_INFORMATION SHOWN_.

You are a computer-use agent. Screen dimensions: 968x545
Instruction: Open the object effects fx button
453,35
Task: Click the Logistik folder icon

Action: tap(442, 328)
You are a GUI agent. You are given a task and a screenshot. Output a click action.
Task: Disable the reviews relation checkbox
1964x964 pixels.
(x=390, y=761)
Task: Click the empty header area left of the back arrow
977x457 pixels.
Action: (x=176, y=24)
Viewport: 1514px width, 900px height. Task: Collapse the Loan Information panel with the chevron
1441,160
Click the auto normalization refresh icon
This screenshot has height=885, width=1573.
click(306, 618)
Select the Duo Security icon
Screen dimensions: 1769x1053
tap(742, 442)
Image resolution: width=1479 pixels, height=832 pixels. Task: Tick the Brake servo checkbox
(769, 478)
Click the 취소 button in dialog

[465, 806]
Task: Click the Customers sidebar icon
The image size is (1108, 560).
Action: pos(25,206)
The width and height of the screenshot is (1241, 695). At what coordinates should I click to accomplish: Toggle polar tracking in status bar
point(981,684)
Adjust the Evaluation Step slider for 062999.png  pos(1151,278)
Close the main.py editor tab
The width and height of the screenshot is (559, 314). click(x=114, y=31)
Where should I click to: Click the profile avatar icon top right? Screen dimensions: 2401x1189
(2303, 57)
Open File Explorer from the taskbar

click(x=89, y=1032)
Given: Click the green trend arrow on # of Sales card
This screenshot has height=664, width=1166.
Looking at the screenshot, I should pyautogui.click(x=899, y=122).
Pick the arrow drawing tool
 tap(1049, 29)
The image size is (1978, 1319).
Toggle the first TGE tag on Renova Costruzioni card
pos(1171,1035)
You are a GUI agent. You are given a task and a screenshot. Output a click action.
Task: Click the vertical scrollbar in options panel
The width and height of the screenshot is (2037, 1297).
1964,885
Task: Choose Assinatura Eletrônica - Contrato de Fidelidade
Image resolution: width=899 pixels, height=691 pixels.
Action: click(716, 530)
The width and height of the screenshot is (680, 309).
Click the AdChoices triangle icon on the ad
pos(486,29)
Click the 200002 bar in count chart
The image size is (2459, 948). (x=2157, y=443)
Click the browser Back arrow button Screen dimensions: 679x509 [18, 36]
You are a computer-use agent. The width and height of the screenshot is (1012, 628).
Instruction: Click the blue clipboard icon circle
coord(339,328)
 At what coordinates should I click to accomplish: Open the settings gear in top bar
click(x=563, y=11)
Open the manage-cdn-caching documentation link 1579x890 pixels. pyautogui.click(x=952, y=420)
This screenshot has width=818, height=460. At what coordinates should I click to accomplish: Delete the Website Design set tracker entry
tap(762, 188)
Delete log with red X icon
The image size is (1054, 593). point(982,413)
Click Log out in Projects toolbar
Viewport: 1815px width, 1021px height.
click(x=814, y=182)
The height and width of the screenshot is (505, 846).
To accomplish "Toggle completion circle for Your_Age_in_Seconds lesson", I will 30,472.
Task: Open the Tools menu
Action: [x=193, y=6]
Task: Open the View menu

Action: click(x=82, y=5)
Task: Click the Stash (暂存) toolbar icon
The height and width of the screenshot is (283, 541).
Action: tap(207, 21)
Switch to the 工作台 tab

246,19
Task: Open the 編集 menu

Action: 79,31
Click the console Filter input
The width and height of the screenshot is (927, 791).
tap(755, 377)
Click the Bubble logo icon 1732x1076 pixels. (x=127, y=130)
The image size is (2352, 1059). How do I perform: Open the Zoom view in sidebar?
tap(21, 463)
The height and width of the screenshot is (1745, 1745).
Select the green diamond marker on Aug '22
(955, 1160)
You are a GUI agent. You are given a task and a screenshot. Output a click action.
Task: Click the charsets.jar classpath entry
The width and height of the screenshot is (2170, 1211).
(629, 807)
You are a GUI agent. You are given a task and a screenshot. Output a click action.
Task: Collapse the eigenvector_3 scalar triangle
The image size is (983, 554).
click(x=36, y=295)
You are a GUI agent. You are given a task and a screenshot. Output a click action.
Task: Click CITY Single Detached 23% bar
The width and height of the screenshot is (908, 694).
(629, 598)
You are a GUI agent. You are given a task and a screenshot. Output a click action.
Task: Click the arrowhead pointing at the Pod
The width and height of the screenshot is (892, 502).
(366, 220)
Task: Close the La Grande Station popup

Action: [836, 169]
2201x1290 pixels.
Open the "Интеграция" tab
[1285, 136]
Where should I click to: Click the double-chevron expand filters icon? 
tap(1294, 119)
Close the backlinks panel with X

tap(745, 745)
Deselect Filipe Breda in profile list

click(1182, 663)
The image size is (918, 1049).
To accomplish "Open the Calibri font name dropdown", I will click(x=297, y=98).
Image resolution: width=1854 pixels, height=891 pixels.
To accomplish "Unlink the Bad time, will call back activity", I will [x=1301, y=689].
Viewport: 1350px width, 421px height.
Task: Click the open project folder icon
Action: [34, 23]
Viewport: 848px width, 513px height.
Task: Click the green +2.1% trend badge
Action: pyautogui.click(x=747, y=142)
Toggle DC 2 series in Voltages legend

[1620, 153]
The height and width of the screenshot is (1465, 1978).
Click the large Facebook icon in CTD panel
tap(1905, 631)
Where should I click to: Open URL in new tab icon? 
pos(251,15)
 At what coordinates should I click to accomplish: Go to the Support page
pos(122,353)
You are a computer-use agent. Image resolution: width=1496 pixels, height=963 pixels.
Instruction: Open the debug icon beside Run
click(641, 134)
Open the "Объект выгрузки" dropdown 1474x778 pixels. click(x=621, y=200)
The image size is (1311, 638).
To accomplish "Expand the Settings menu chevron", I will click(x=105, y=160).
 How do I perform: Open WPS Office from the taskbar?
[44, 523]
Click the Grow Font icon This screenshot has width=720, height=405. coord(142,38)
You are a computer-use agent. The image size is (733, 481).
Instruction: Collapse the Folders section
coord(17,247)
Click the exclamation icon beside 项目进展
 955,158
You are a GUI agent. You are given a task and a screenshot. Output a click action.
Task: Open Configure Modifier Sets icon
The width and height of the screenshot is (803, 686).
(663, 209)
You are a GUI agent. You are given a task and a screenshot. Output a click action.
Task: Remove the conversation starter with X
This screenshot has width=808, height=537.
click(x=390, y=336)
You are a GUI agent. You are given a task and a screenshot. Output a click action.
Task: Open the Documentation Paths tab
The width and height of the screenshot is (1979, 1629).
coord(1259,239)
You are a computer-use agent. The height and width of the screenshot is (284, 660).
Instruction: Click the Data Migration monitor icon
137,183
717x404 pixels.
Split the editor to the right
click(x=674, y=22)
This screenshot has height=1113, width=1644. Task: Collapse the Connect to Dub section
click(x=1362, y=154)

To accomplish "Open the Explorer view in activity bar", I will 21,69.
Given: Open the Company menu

_YOUR OBJECTIVE_. The expected answer is an exact copy of the lines above, beginning at the line with "The image size is (1311, 638)." and ending at the line with "Click the Grow", with both ends in.

_ANSWER_.
The image size is (1311, 638).
To accomplish "Expand the Settings menu chevron", I will click(x=105, y=160).
 How do I perform: Open WPS Office from the taskbar?
[44, 523]
Click the Grow Font icon This screenshot has width=720, height=405. coord(142,38)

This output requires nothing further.